TASK TO COMPLETE: The listing below holds a line with "Privacy Policy (794, 2525)" and a later line with "mvg (193, 847)". Write out those two lines and every line between them, exactly, and nothing else.

SOURCE DATA:
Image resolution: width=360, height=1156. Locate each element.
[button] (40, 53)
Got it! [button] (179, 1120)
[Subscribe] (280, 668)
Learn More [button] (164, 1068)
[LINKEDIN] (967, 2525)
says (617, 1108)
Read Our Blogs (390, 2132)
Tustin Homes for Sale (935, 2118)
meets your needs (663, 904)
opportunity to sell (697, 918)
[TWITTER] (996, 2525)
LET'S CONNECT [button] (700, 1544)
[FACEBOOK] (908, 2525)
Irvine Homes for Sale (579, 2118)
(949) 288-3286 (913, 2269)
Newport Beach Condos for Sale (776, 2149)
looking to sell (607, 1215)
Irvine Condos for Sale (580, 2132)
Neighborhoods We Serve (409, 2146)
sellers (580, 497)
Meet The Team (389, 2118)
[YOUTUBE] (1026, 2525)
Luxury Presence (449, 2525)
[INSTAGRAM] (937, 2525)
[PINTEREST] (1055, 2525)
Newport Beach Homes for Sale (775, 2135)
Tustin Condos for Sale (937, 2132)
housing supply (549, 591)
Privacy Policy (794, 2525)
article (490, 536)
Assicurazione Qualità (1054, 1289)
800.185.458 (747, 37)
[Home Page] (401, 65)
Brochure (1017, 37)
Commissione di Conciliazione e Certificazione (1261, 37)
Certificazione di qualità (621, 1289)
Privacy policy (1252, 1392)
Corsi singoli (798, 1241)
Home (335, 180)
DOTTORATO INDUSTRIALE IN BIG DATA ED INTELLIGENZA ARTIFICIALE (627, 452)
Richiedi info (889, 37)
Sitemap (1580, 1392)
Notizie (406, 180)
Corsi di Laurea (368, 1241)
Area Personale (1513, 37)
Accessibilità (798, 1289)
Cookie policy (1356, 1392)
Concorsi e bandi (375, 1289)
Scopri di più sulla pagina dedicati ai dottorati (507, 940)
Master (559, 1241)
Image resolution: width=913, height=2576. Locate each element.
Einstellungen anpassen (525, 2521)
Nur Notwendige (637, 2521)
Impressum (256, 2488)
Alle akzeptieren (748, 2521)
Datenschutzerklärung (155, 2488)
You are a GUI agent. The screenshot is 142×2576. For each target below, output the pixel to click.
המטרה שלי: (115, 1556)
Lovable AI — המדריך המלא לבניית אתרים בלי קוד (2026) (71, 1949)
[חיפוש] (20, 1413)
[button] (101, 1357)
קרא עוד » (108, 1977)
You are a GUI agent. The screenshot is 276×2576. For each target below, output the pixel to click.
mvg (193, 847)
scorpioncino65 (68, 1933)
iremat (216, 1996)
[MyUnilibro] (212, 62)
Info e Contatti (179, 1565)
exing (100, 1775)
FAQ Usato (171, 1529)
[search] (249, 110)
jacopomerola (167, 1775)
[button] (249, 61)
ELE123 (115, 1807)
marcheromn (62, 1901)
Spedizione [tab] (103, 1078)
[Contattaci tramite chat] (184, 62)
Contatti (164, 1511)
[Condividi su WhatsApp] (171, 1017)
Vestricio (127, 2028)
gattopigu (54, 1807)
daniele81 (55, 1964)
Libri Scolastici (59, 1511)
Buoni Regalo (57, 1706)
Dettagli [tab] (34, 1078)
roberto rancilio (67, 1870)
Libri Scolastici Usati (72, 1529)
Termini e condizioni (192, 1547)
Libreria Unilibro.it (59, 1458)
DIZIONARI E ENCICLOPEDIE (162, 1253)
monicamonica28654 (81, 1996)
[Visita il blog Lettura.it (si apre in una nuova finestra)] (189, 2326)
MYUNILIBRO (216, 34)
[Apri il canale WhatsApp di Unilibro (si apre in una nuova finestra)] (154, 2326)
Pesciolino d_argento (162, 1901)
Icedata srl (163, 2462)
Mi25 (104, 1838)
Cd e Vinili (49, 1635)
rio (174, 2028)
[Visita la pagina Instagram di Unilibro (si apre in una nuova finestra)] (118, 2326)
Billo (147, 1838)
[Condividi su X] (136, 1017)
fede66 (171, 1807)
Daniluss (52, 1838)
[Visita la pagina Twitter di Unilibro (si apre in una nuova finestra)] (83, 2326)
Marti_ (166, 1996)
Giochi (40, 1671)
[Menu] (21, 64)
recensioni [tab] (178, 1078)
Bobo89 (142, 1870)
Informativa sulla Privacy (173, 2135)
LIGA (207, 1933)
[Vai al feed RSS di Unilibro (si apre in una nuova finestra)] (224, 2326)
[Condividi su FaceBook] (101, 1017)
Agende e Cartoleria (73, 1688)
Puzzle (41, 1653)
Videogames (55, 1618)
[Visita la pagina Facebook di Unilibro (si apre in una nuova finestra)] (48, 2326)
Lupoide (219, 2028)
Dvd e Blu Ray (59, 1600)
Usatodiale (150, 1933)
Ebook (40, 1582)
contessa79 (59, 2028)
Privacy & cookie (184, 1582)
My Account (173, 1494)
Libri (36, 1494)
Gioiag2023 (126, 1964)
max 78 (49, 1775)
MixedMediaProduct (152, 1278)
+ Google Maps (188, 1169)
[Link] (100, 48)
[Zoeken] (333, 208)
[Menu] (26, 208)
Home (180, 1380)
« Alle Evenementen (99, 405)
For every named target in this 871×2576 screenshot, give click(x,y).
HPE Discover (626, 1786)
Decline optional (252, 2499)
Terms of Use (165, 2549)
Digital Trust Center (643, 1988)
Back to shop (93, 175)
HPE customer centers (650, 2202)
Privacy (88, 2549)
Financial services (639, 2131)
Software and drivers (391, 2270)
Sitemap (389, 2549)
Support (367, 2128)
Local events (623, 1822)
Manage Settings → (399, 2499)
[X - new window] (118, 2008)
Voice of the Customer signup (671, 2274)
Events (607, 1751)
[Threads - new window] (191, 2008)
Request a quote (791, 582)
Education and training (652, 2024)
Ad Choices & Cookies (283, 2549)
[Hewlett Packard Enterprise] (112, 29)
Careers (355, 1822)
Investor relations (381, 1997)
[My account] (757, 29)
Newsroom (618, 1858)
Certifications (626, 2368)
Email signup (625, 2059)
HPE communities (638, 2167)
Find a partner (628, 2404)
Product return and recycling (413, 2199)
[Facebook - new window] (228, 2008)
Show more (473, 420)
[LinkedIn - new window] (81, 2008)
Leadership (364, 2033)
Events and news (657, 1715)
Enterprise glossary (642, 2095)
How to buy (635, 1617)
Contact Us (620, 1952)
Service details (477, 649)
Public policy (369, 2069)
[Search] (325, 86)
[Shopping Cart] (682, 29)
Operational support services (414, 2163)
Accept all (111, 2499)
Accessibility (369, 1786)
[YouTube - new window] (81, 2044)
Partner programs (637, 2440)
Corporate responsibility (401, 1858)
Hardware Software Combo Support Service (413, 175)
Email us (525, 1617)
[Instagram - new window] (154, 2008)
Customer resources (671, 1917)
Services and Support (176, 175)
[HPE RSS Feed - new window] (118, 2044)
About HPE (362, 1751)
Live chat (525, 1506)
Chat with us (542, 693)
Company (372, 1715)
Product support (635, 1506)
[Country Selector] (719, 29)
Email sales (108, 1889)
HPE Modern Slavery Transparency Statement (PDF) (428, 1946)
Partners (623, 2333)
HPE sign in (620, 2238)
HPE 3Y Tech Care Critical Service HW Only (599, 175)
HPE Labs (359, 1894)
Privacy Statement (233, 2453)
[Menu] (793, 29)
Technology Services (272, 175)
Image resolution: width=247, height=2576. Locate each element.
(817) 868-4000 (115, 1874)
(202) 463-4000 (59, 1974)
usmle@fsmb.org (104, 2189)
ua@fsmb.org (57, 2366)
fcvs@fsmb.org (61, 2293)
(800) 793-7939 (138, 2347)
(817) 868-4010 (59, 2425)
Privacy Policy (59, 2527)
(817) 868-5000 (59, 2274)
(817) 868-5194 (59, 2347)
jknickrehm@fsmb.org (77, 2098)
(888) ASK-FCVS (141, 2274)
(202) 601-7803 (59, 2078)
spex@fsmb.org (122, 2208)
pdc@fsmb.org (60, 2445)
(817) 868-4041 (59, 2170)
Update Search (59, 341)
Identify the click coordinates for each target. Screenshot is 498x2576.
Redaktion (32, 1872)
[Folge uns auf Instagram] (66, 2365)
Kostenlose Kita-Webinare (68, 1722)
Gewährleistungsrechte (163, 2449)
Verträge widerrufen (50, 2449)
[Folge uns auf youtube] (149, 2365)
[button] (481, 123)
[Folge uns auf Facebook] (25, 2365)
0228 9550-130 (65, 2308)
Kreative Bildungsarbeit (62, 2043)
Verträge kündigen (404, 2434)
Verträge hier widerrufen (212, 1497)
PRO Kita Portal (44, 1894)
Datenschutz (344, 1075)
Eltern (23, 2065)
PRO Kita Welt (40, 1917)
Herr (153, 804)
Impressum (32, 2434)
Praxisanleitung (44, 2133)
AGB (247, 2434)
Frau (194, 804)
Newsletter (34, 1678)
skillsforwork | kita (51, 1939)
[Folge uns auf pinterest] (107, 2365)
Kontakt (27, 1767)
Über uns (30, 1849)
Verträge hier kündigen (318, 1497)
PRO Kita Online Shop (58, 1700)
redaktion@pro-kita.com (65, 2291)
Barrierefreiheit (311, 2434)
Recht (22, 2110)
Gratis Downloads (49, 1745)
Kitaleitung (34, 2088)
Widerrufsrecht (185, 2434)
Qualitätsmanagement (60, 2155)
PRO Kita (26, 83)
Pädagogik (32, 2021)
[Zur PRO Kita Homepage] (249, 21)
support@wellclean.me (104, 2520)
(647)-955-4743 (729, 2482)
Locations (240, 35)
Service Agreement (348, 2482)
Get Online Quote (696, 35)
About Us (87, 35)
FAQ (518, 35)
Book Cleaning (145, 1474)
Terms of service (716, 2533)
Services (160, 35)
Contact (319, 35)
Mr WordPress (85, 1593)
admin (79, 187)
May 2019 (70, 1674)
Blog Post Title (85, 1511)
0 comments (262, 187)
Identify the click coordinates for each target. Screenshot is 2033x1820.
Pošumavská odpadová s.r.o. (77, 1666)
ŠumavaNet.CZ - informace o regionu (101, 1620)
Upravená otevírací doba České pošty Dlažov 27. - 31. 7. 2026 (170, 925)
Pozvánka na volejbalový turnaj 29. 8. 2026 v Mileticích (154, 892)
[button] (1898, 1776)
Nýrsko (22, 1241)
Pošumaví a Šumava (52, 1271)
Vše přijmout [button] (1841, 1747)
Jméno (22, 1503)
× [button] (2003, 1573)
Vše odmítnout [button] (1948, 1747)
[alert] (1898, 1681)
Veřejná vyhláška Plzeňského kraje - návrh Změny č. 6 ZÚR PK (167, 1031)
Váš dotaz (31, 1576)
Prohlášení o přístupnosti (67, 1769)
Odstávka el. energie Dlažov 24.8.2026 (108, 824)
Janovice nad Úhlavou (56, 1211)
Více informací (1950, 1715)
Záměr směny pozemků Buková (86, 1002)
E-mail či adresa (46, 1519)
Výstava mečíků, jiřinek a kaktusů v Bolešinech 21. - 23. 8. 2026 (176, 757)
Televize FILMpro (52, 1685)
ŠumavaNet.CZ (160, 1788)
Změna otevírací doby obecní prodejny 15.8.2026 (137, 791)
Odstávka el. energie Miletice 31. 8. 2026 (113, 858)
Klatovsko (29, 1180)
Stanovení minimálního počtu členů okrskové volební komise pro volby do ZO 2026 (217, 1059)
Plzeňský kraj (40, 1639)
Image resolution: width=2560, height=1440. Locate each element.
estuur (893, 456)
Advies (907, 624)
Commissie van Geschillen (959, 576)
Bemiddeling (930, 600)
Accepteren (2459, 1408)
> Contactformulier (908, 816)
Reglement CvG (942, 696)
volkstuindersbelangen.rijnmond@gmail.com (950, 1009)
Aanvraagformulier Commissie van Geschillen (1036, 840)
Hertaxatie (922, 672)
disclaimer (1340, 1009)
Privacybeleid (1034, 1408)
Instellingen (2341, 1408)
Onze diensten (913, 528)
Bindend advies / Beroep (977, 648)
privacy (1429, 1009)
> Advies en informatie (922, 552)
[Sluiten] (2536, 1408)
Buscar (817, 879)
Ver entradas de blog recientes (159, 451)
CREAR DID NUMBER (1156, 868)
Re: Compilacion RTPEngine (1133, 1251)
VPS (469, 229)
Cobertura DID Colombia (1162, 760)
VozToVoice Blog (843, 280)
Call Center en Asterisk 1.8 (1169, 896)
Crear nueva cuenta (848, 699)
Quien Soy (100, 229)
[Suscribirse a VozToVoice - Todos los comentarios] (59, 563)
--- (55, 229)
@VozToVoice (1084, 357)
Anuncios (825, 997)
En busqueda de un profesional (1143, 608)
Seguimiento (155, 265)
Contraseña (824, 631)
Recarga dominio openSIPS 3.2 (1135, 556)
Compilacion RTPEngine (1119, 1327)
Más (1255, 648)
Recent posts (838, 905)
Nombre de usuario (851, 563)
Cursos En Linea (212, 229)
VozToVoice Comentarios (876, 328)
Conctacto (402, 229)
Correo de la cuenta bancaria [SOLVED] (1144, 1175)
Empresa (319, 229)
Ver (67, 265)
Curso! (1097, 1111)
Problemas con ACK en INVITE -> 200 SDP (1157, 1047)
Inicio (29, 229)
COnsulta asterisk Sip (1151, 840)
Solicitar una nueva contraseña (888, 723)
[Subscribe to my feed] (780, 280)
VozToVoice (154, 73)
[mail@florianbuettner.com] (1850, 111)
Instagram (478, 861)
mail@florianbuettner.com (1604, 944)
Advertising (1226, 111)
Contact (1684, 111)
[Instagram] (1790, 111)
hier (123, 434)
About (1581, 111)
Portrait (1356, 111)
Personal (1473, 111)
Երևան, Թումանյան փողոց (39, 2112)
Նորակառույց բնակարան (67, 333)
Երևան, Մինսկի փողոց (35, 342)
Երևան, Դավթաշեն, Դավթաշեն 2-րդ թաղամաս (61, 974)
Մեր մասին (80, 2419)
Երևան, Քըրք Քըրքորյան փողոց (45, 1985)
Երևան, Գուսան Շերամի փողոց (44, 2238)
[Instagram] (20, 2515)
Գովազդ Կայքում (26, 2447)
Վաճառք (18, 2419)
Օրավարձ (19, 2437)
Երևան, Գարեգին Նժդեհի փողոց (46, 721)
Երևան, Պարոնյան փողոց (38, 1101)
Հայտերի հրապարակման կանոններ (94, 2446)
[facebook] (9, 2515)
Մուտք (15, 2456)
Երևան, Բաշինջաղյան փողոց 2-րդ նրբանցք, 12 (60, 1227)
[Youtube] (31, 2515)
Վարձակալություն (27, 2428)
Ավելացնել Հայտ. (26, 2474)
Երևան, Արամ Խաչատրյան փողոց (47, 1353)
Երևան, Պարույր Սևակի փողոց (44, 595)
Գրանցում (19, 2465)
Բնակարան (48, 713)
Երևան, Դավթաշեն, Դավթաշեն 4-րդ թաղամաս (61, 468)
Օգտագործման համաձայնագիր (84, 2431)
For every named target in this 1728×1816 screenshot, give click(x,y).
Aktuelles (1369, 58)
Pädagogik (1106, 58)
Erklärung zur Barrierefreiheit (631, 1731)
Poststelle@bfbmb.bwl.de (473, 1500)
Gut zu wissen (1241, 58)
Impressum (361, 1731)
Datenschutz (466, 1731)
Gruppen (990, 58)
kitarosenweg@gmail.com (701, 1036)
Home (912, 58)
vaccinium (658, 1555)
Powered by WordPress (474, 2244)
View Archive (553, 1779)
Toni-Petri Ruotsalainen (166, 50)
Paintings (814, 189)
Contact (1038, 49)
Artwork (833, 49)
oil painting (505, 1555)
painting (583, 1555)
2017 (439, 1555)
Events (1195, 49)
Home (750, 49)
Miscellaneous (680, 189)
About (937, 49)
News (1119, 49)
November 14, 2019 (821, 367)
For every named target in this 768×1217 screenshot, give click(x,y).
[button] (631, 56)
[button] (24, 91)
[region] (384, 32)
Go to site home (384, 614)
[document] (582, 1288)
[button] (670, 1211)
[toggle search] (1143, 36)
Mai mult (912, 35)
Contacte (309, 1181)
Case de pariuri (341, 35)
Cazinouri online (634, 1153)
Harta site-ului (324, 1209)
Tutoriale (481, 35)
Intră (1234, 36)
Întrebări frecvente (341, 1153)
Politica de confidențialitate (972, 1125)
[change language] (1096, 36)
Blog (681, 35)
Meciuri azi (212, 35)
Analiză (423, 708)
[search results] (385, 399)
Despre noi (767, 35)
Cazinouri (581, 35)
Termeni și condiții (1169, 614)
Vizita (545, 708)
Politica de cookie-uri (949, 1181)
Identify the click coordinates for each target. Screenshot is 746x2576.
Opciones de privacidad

RESPONSE AREA:
Privacy Policy (794, 2525)
article (490, 536)
Assicurazione Qualità (1054, 1289)
800.185.458 (747, 37)
[Home Page] (401, 65)
Brochure (1017, 37)
Commissione di Conciliazione e Certificazione (1261, 37)
Certificazione di qualità (621, 1289)
Privacy policy (1252, 1392)
Corsi singoli (798, 1241)
Home (335, 180)
DOTTORATO INDUSTRIALE IN BIG DATA ED INTELLIGENZA ARTIFICIALE (627, 452)
Richiedi info (889, 37)
Sitemap (1580, 1392)
Notizie (406, 180)
Corsi di Laurea (368, 1241)
Area Personale (1513, 37)
Accessibilità (798, 1289)
Cookie policy (1356, 1392)
Concorsi e bandi (375, 1289)
Scopri di più sulla pagina dedicati ai dottorati (507, 940)
Master (559, 1241)
Image resolution: width=913, height=2576. Locate each element.
Einstellungen anpassen (525, 2521)
Nur Notwendige (637, 2521)
Impressum (256, 2488)
Alle akzeptieren (748, 2521)
Datenschutzerklärung (155, 2488)
You are a GUI agent. The screenshot is 142×2576. For each target below, output the pixel to click.
המטרה שלי: (115, 1556)
Lovable AI — המדריך המלא לבניית אתרים בלי קוד (2026) (71, 1949)
[חיפוש] (20, 1413)
[button] (101, 1357)
קרא עוד » (108, 1977)
You are a GUI agent. The screenshot is 276×2576. For each target below, output the pixel to click.
mvg (193, 847)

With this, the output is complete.